Mårten Lange – Another Language

Mack, 2012
96 pp, embossed hardcover, 59 tritone plates, 14 x 21 cm.
ISBN: 9781907946301

Marten Lange

The aesthetics of science and nature are recurring themes in the work of Mårten Lange (1984) and his fascination shows again in his latest book Another Language. In his previous four books we saw a particular lot of trees, branches, machines or shots of unexpected events pass through the pages. Ever in his signature abstract form. It’s no surprise therefore that he opens his new work with a quote from the German naturalist Alexander von Humboldt, who declares that ‘the physical boundaries of nature end at a point where the intellect starts and there opens a new world for the mind.‘ And let that be precisely what Lange had perceived and in which he succeeds with his first big overview in which just nature holds a central position. He combines flora, fauna and natural occurrences like eddy currents to intimate still lifes in which he changes off landscapes which images of batts, fishes or a pumpkin.

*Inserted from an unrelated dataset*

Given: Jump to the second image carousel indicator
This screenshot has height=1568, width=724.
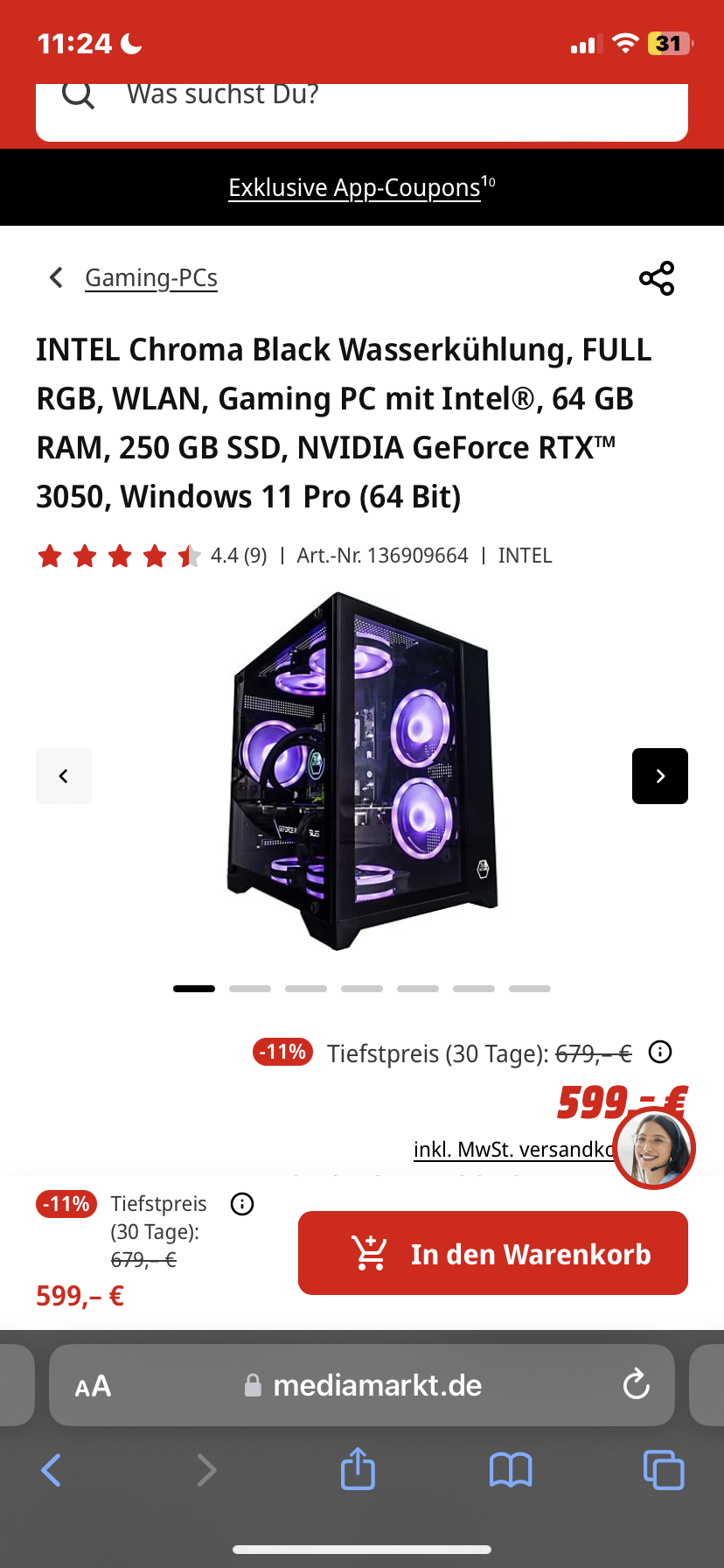Looking at the screenshot, I should click(x=250, y=989).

The subtle storyline – the minuscule black and white photographs are fit with text nor caption – presents itself by slowly exfoliate through the small, thin book. You will discover that his story starts with a meteorite crater, followed by several masses of land and ends with an image of a plant far away. Though this is not what the Swedish photographer actually want to show, for him it’s more important to explain the consistency of nature and the cryptic clues that these behold. By using returning shapes, patterns and textures he want the break the simplicity within the image and mirror that against an enigmatic whole.

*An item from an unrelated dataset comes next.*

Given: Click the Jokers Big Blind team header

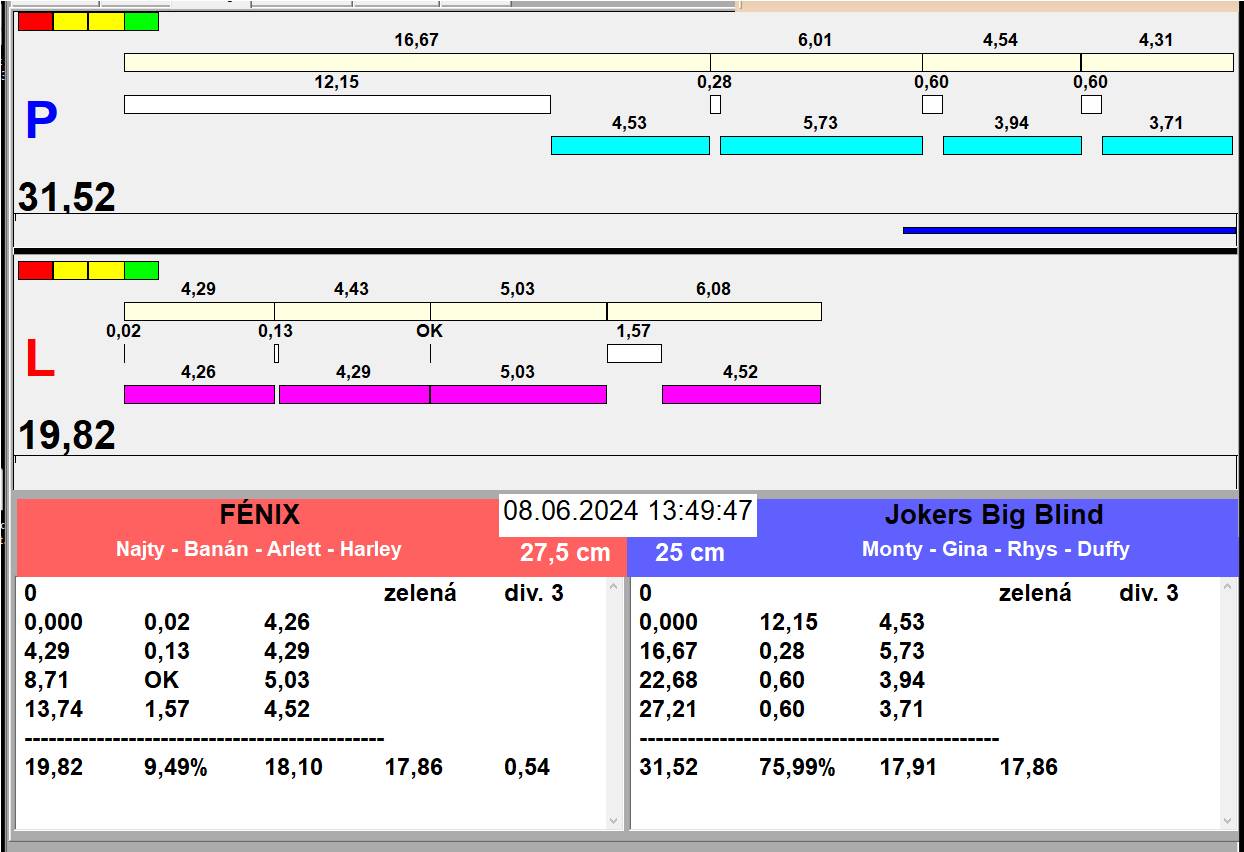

The artistic images that are always presented in a centered way seem to be uninformative at times, just like the subjects can be vague and unclear. But it’s the complete picture that forms the key to his work. Hence the alternations between the elusive – lightning, the stars – and that what is so everyday and common, like ducks and stones. These subjects Lange pulls apart from their background and isolates them. He spend one and a half years working on Another Language and of the hundreds of images he shot only 59 made it into the book. Though most of the situation just happened by pure coincidence, he did have a list of subjects which he wanted to portray. With that list he set of, like a gatherer. Notwithstanding the fact that he didn’t find everything he was looking for, he is happy with the result. And so are the critics.